[start of Provided records]

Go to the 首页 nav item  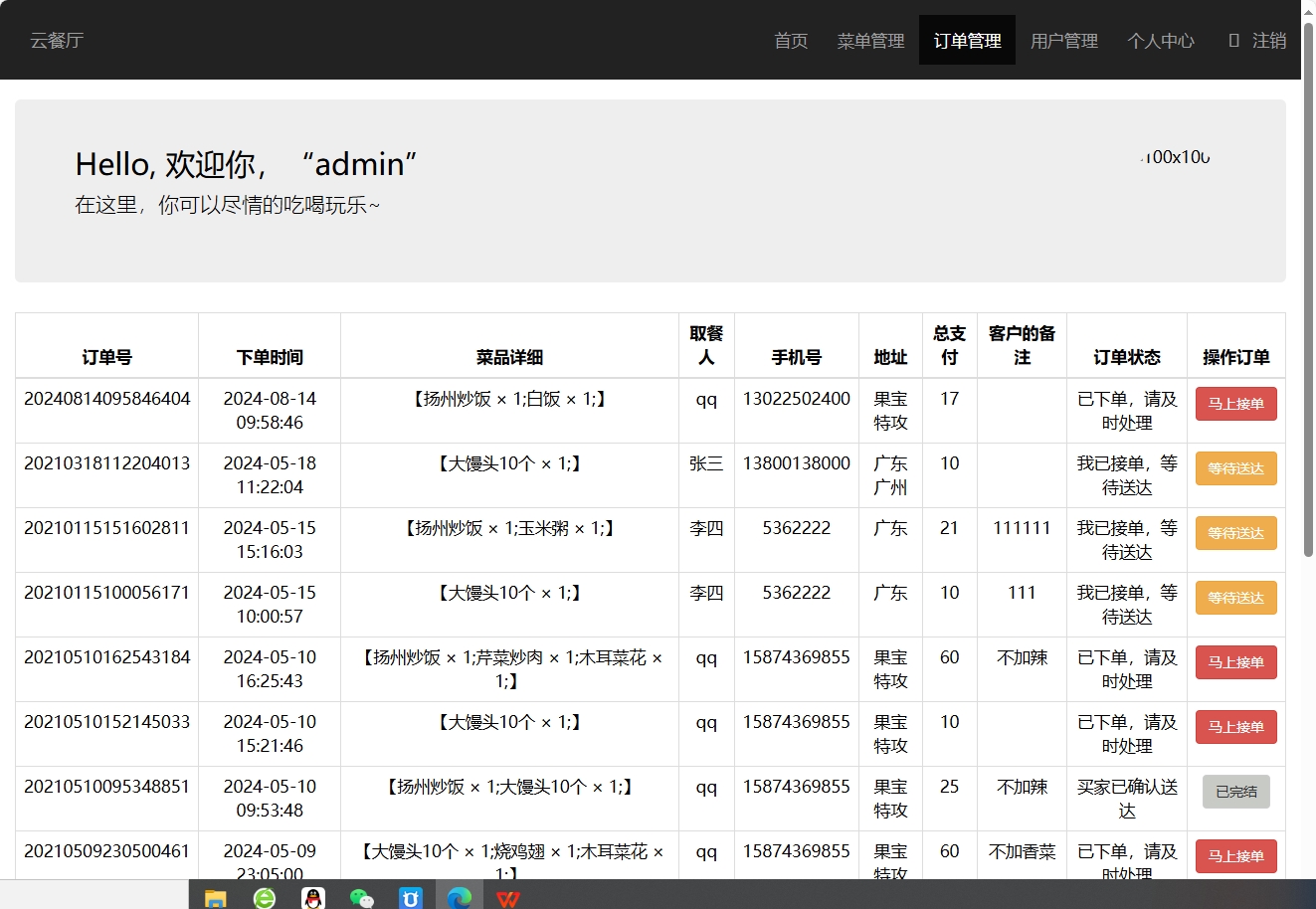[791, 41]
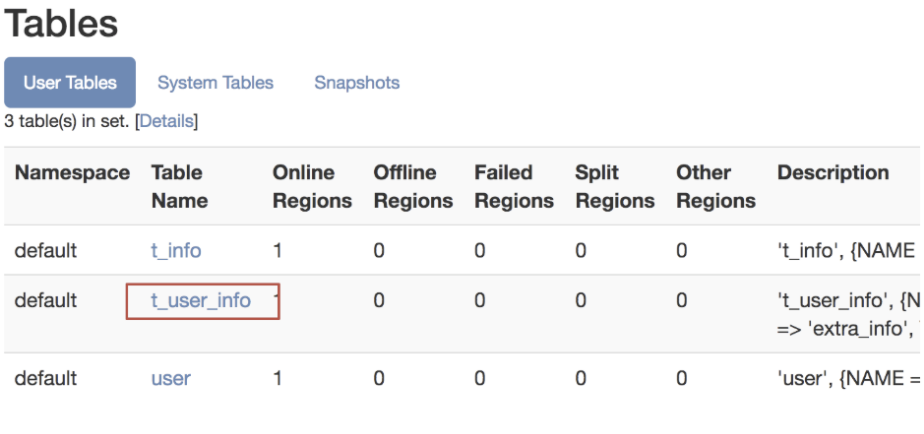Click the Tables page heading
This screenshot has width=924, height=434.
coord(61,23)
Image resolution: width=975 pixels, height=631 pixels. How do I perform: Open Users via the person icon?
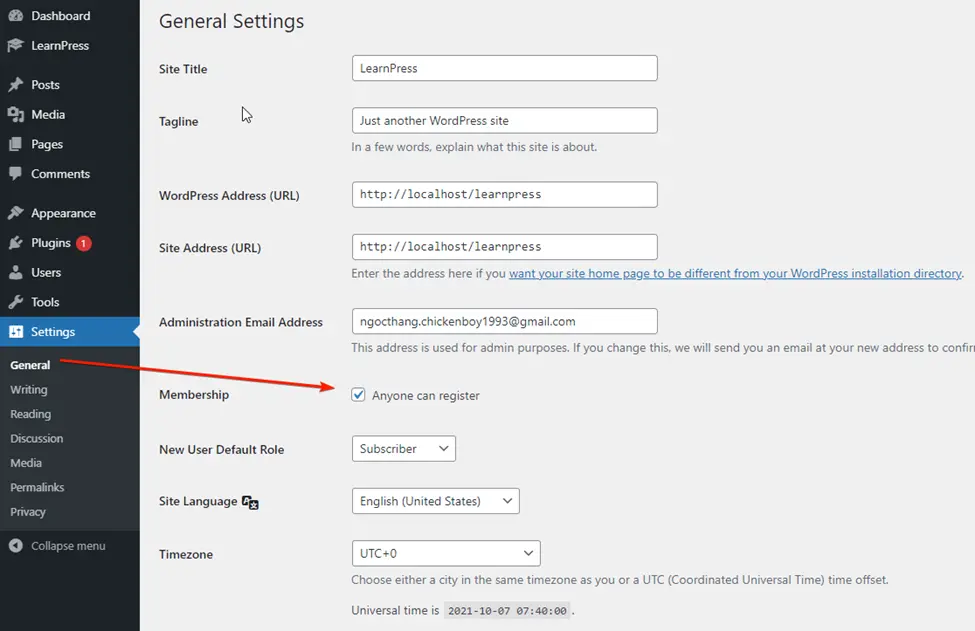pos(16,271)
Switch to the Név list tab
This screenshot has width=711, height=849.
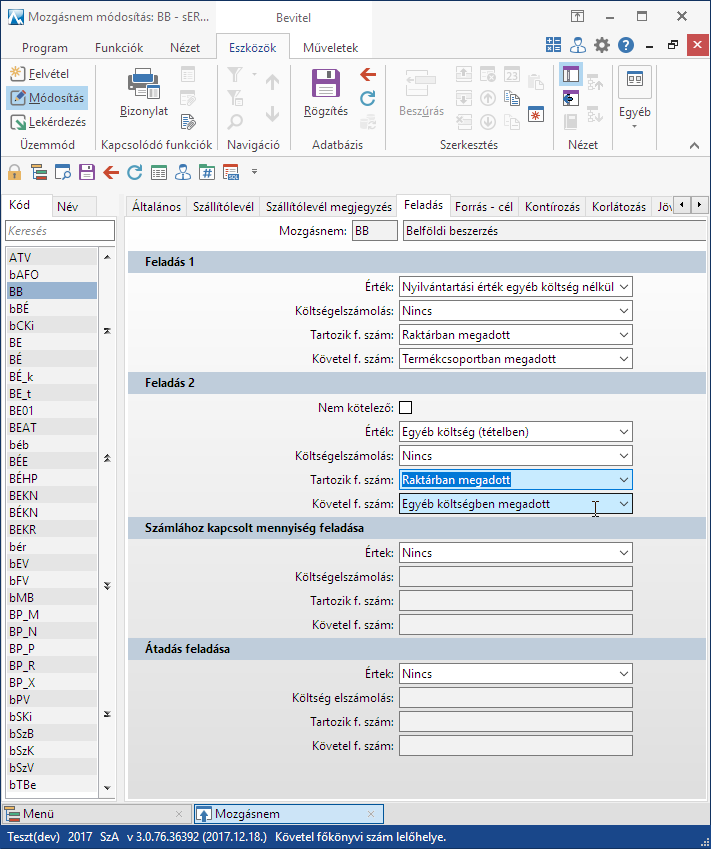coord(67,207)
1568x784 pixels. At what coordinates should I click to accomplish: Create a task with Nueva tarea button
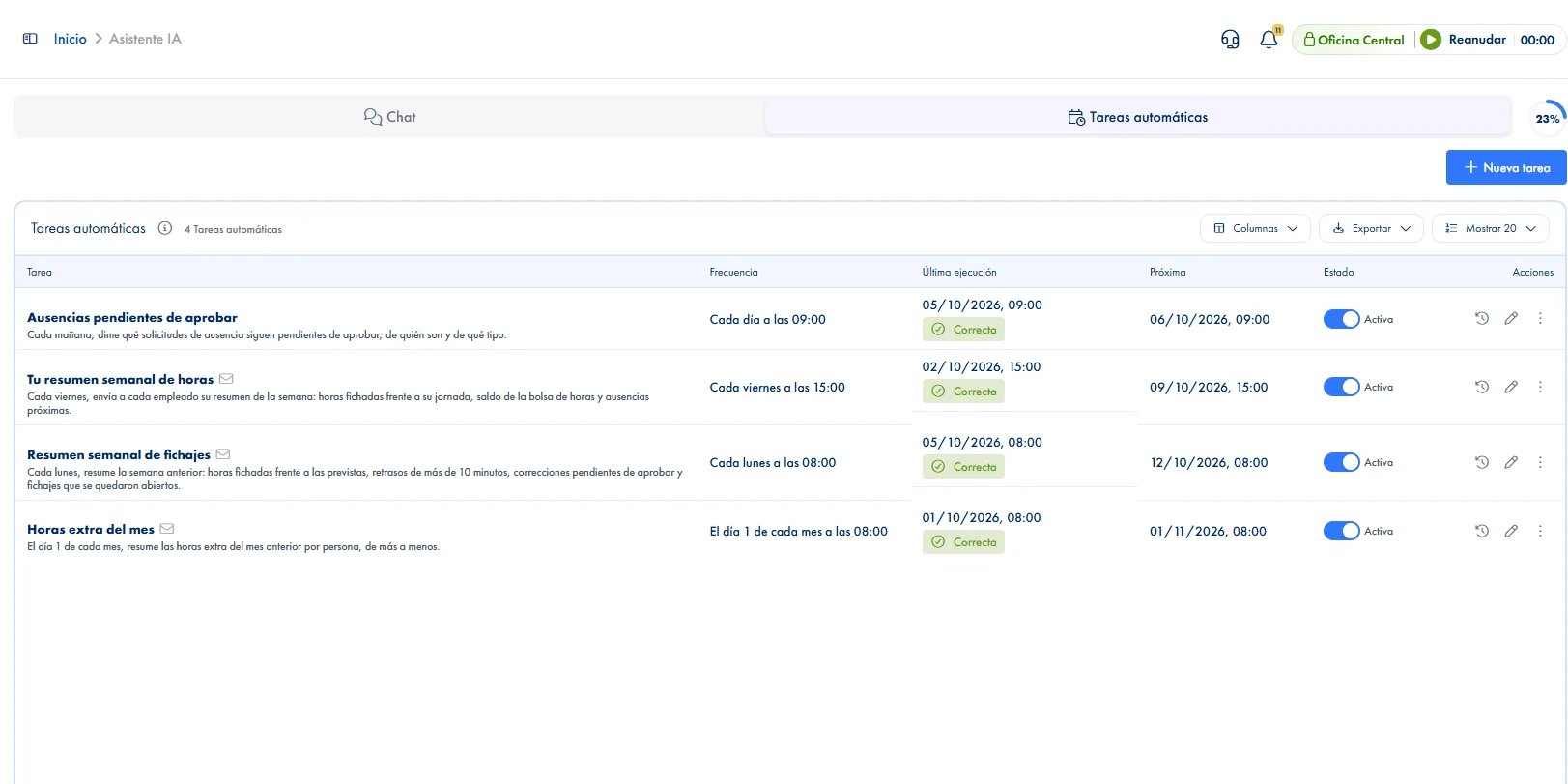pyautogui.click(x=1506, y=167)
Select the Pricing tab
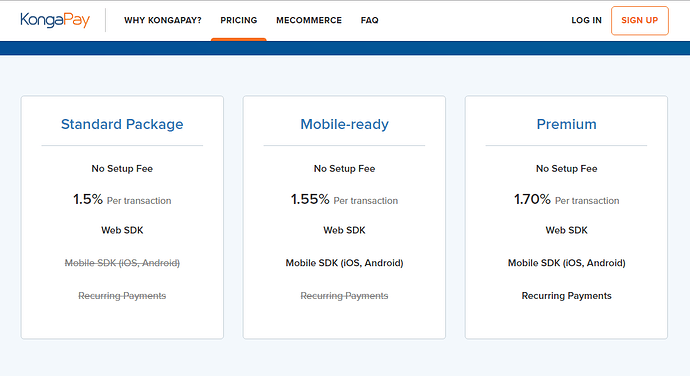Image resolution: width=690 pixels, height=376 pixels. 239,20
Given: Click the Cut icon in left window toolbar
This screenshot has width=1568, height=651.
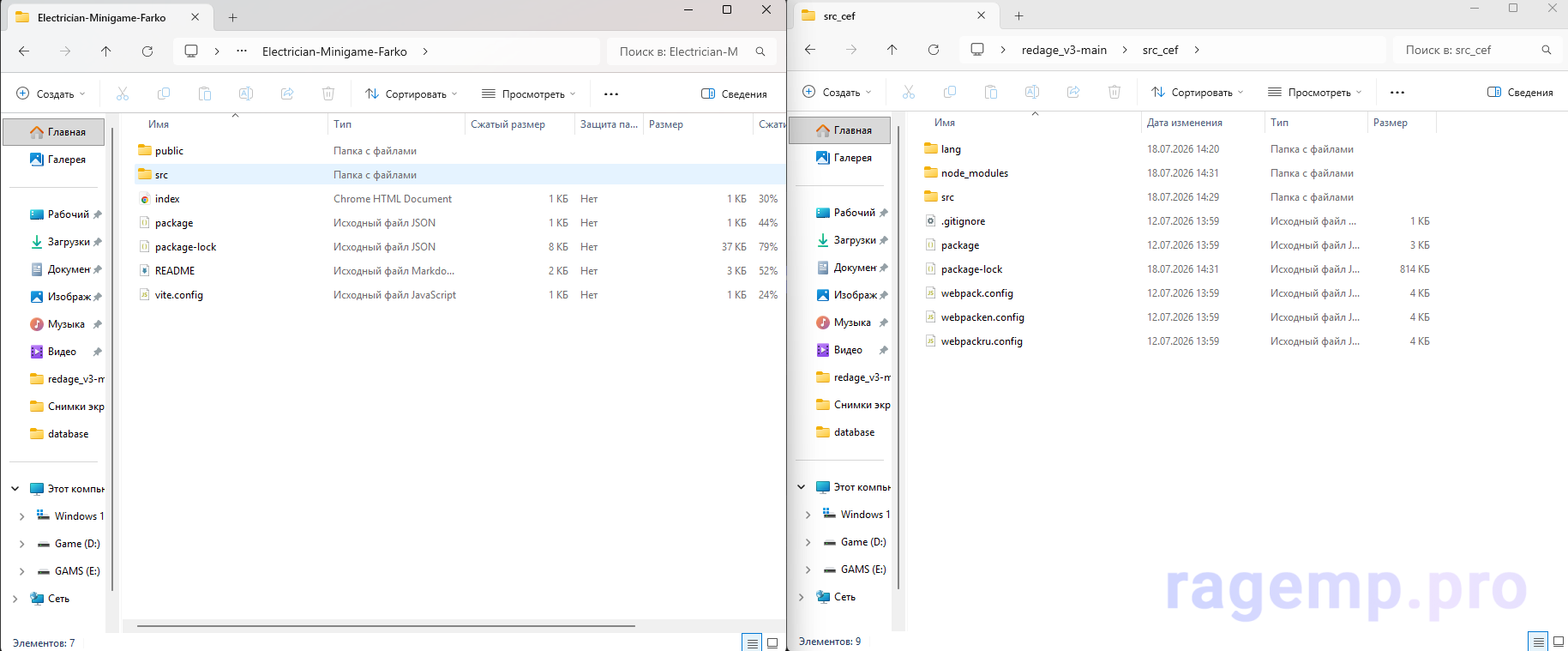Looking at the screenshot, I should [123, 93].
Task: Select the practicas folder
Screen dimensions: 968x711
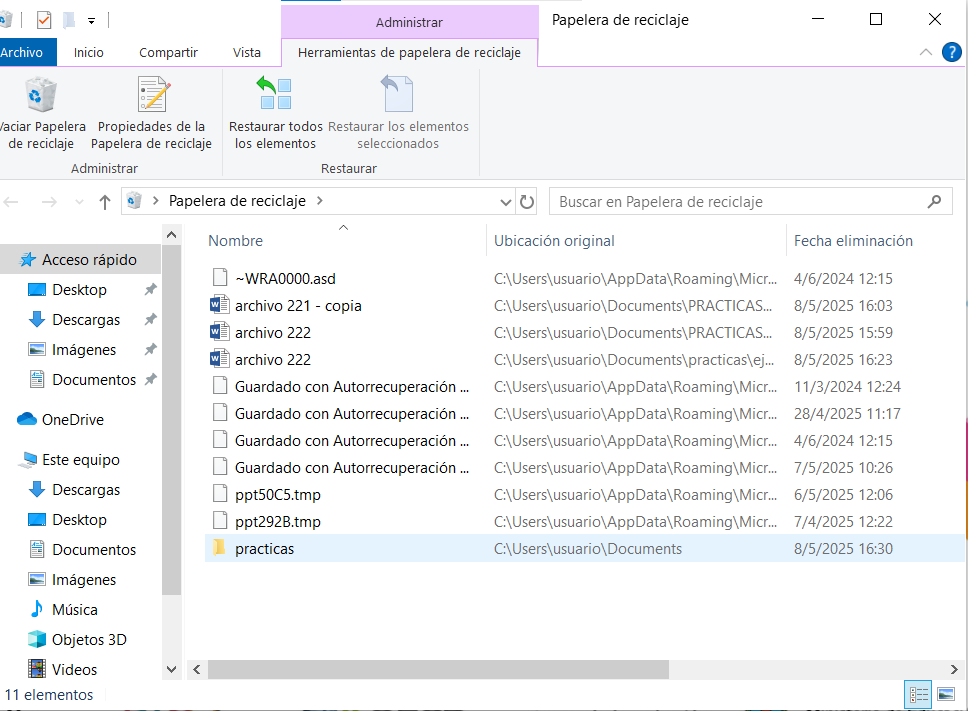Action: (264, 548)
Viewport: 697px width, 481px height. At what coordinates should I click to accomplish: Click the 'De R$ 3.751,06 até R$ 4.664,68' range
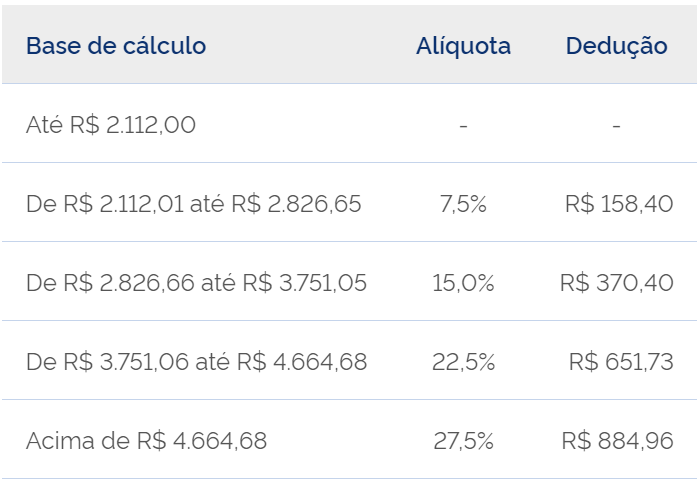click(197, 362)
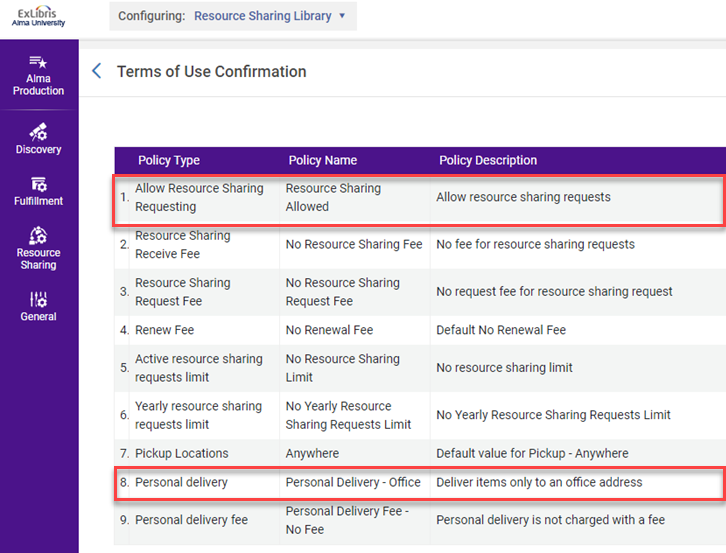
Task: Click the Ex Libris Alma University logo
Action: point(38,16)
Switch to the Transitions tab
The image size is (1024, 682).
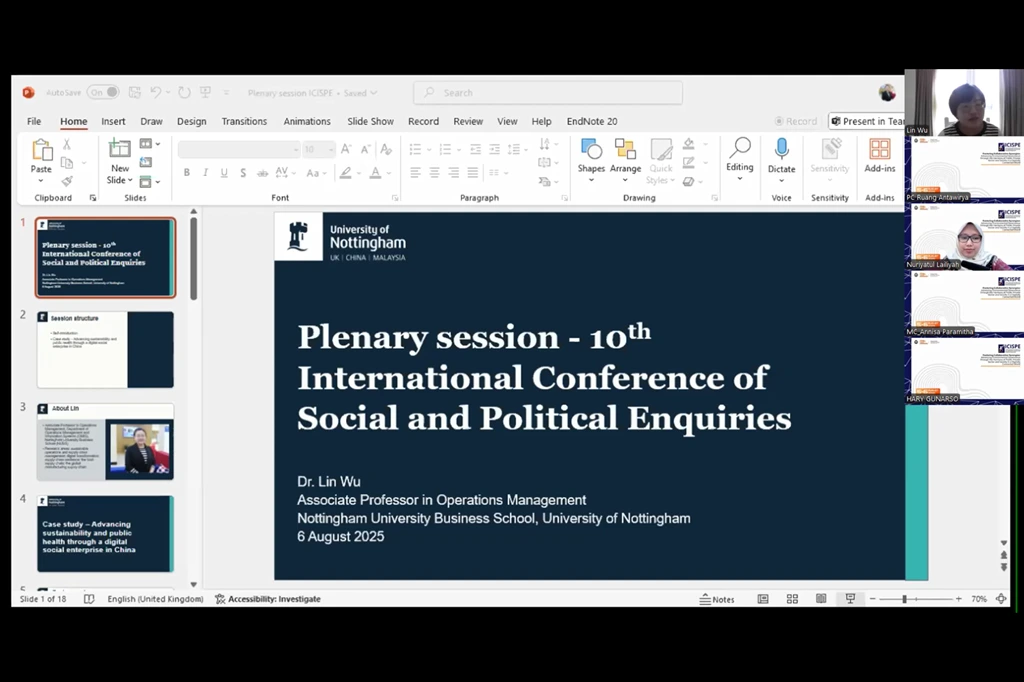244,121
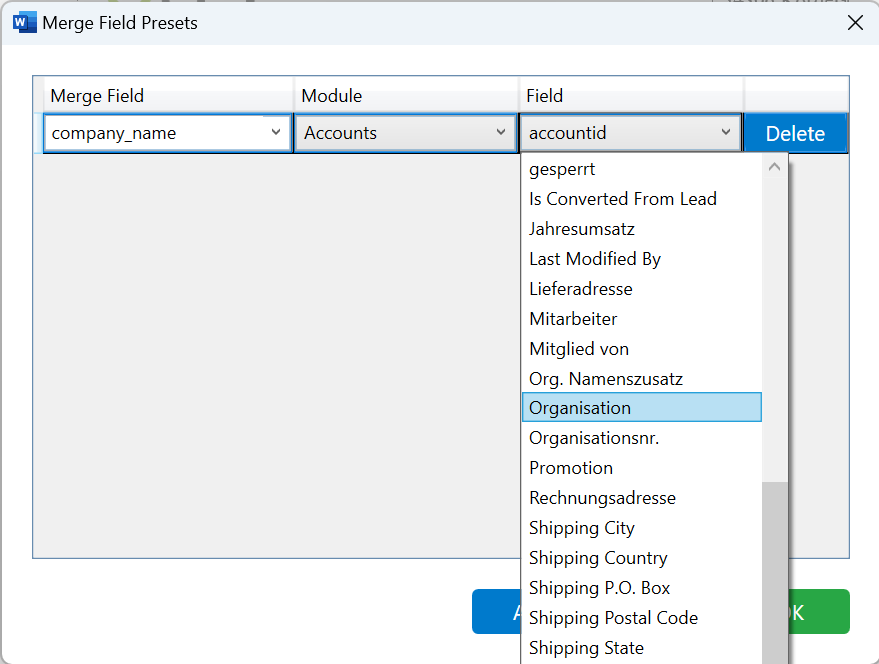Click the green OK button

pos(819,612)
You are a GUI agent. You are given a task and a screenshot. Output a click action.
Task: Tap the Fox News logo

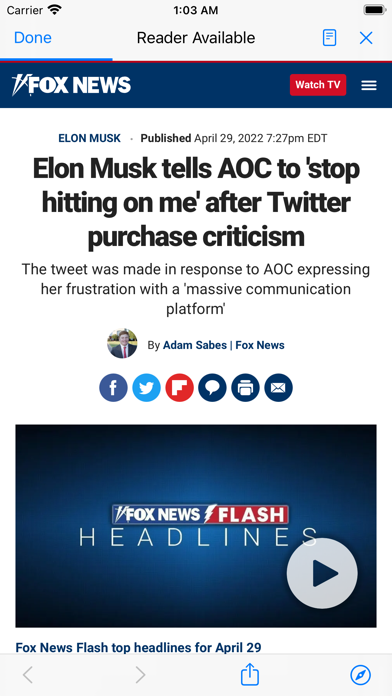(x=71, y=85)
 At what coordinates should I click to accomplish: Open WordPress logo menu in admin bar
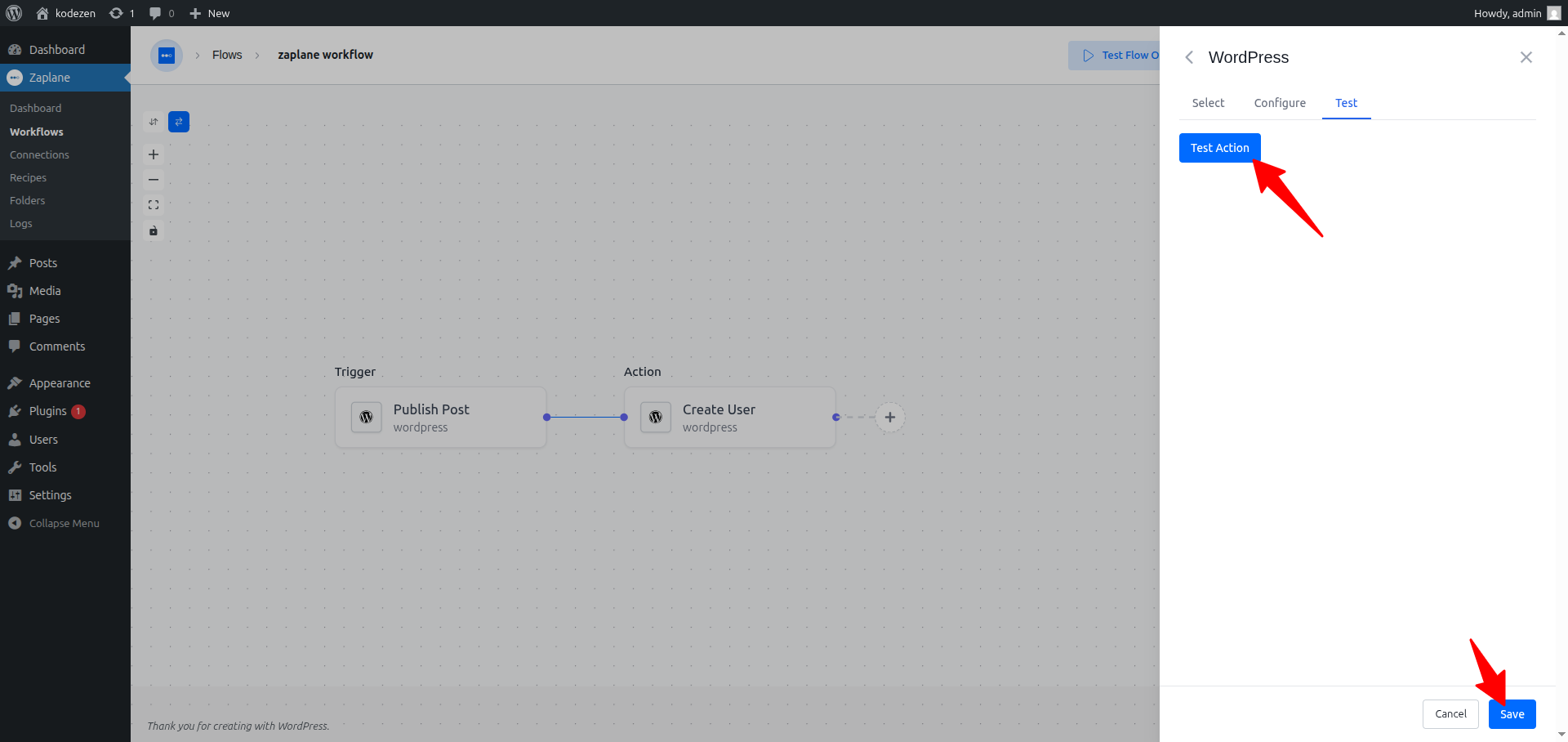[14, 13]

[end of Provided records]

▶ **The problem**
State how many lines in the items above contain the word "Switch". Reply with the number alone.

▶ **Task response**
2